== Segment start ==

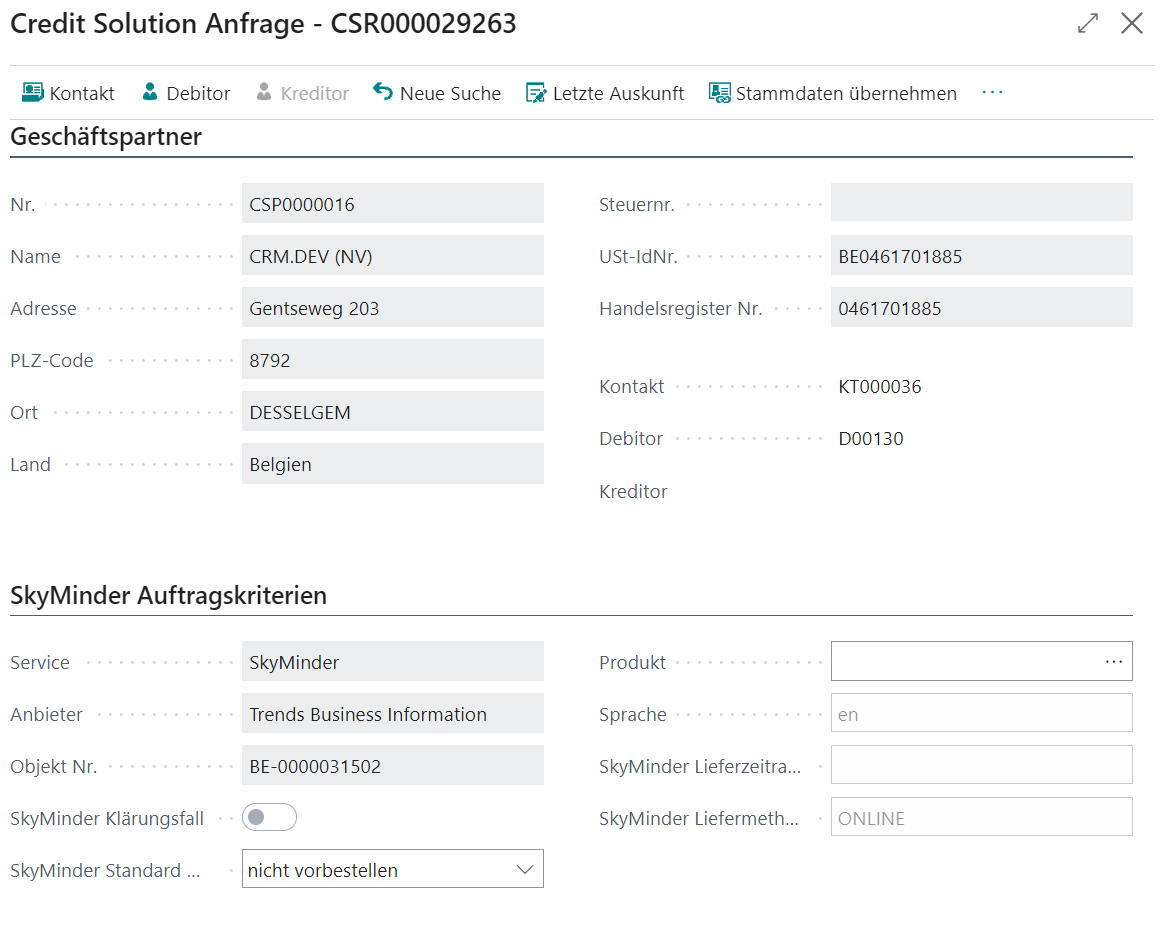Screen dimensions: 1166x950
Task: Click inside the empty Produkt field
Action: [x=960, y=661]
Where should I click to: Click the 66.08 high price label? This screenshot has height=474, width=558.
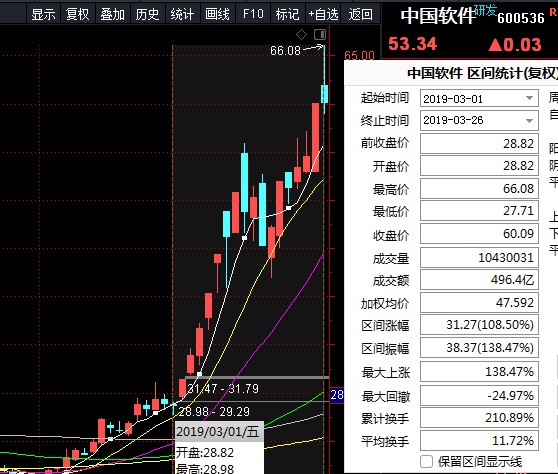point(285,51)
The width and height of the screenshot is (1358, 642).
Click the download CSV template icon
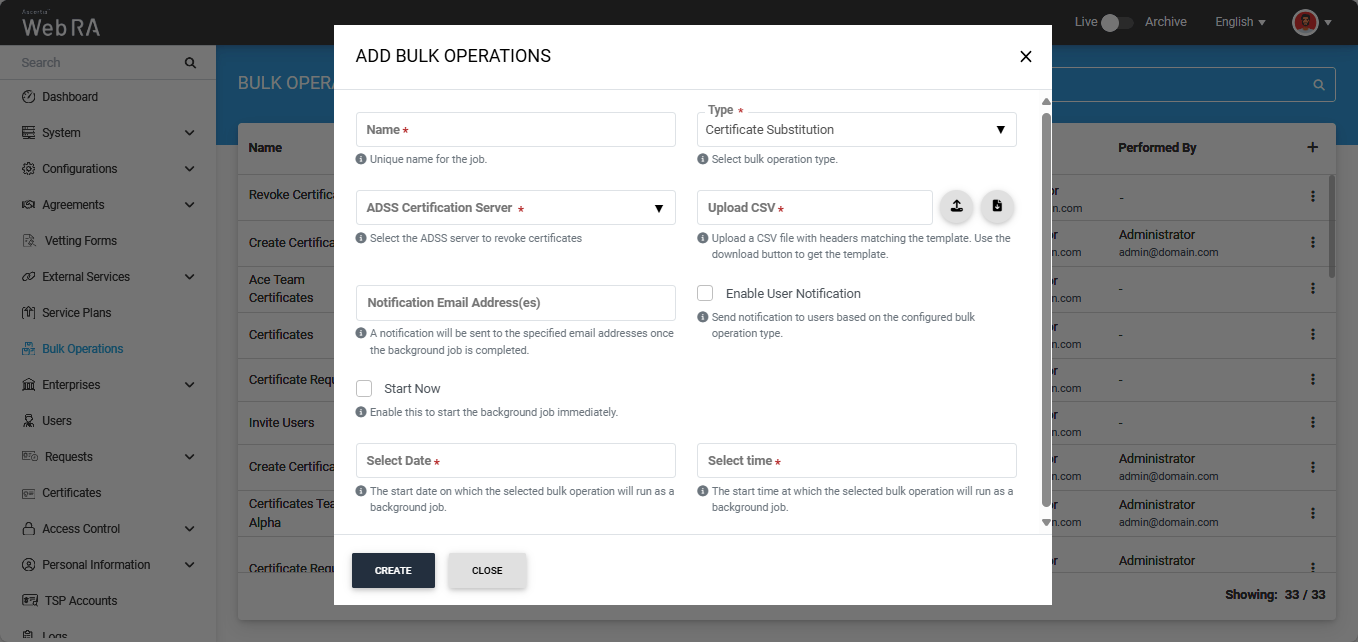(997, 207)
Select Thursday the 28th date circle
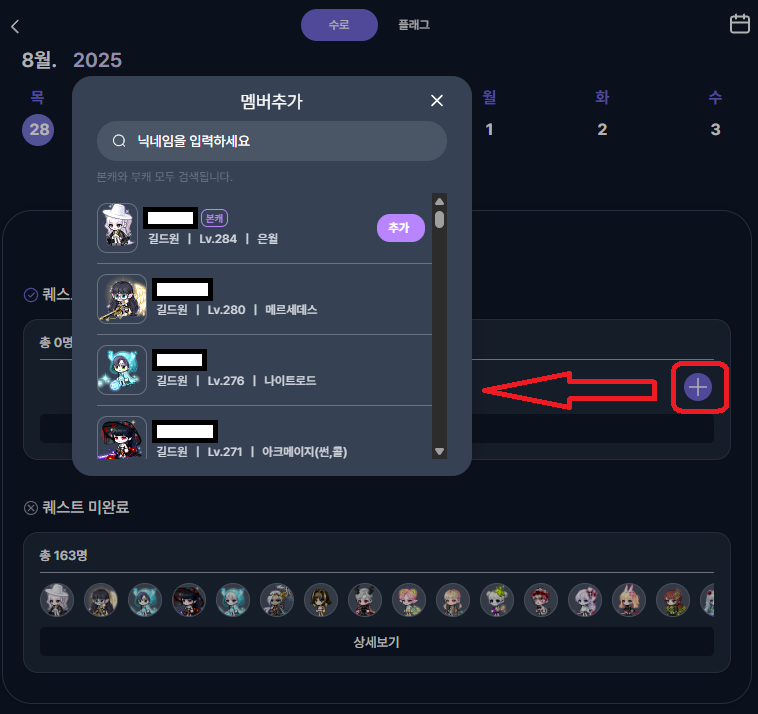The height and width of the screenshot is (714, 758). [x=38, y=130]
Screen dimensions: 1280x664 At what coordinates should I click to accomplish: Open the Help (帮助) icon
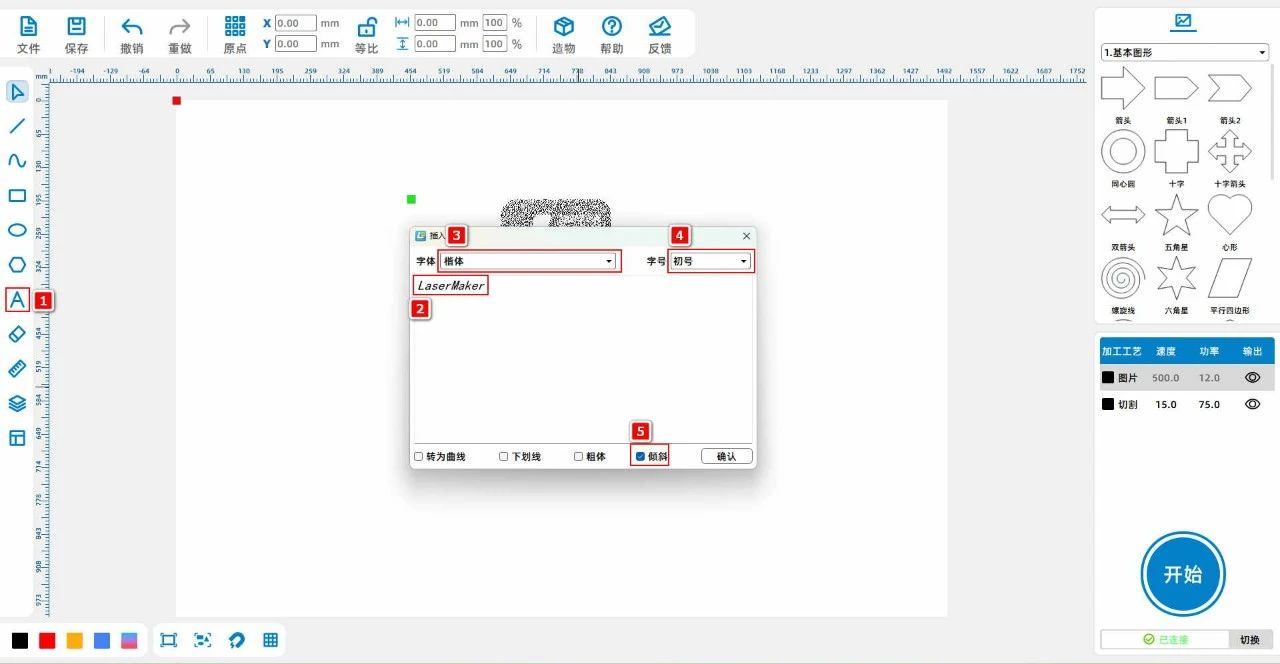coord(611,28)
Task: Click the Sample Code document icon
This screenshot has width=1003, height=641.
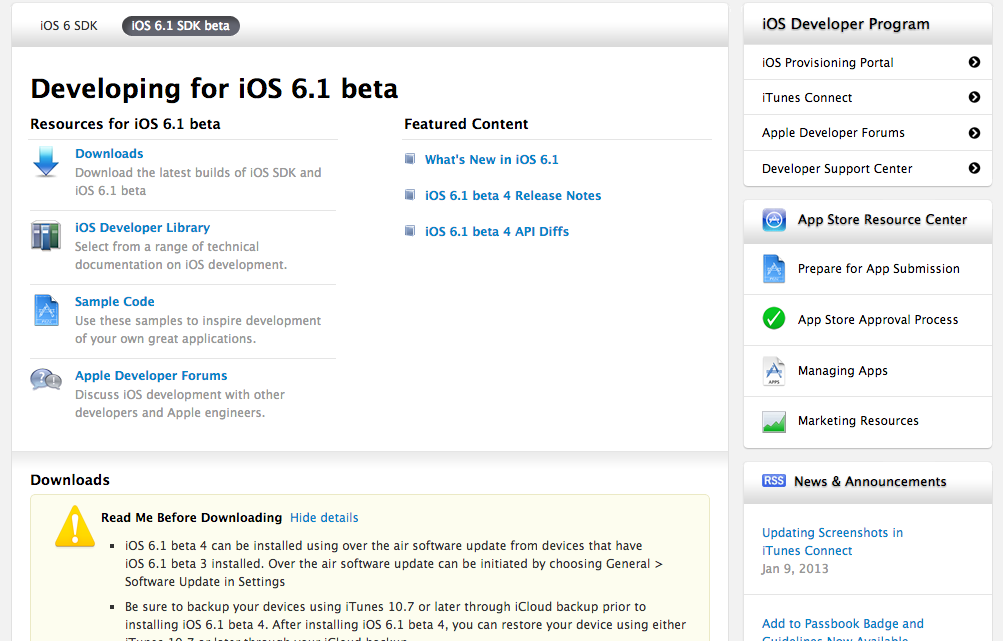Action: (x=46, y=310)
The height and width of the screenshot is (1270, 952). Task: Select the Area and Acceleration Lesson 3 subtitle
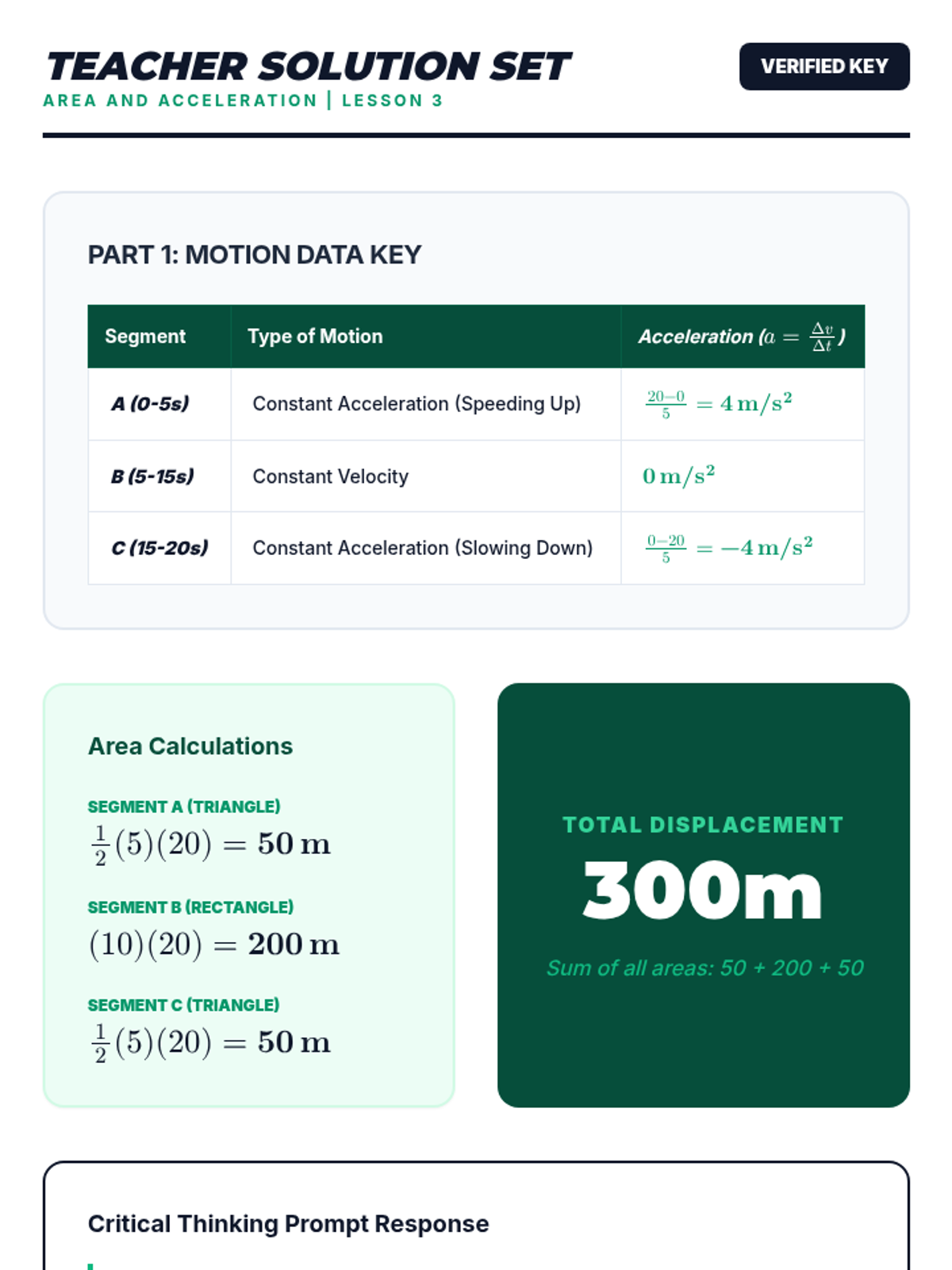click(x=243, y=101)
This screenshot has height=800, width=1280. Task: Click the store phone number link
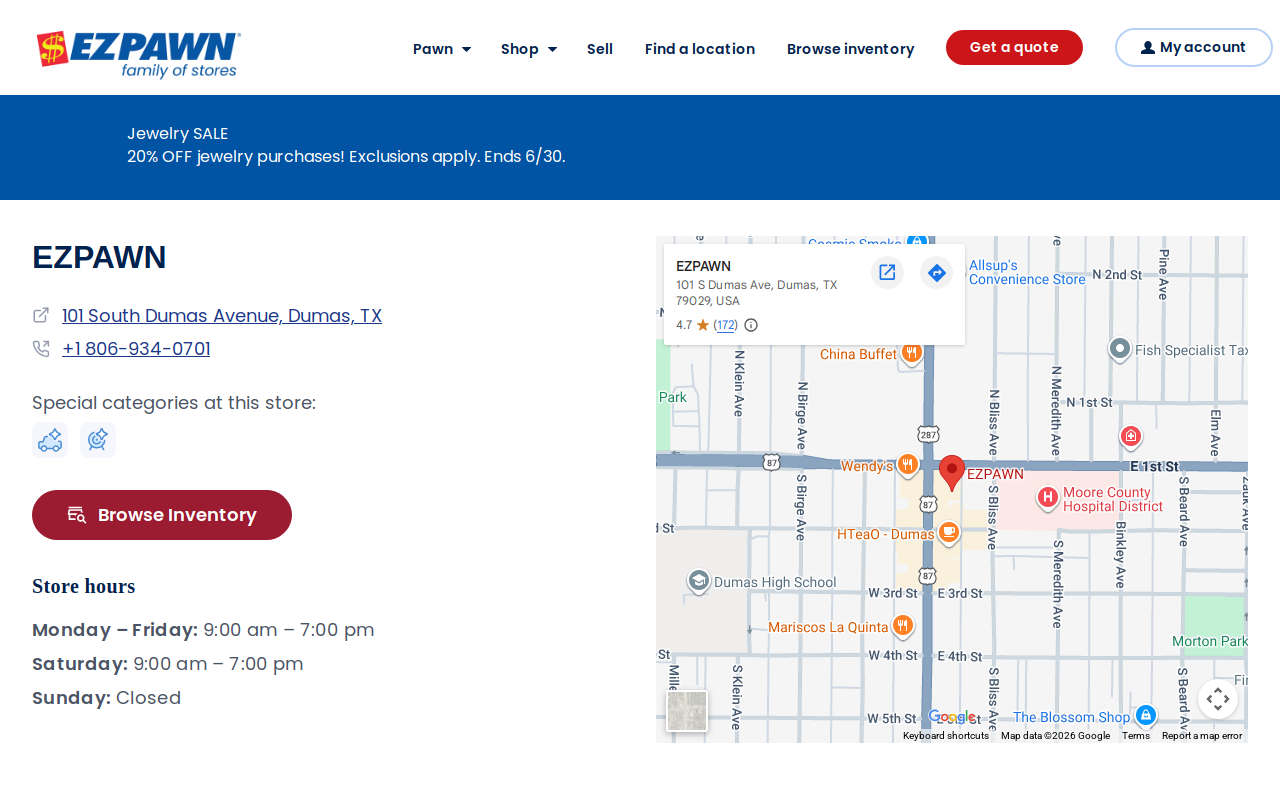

== Segment end ==

**What you will do**
When you reach the line with "Where should I" in the entries above, start copying, and go on word for word to the last line; skip any picture.

**Result of the task**
Where should I click to: Click the 66.08 high price label? This screenshot has height=474, width=558.
point(285,51)
The width and height of the screenshot is (1358, 642).
Click the download CSV template icon
(997, 207)
Select Thursday the 28th date circle
The height and width of the screenshot is (714, 758). [x=38, y=130]
Screen dimensions: 1280x664 At what coordinates should I click to accomplish: Open the Help (帮助) icon
coord(611,28)
Task: Click the Sample Code document icon
This screenshot has width=1003, height=641.
Action: (x=46, y=310)
The height and width of the screenshot is (1270, 952). Task: Select the Area and Acceleration Lesson 3 subtitle
click(x=243, y=101)
This screenshot has height=800, width=1280. Task: Click the store phone number link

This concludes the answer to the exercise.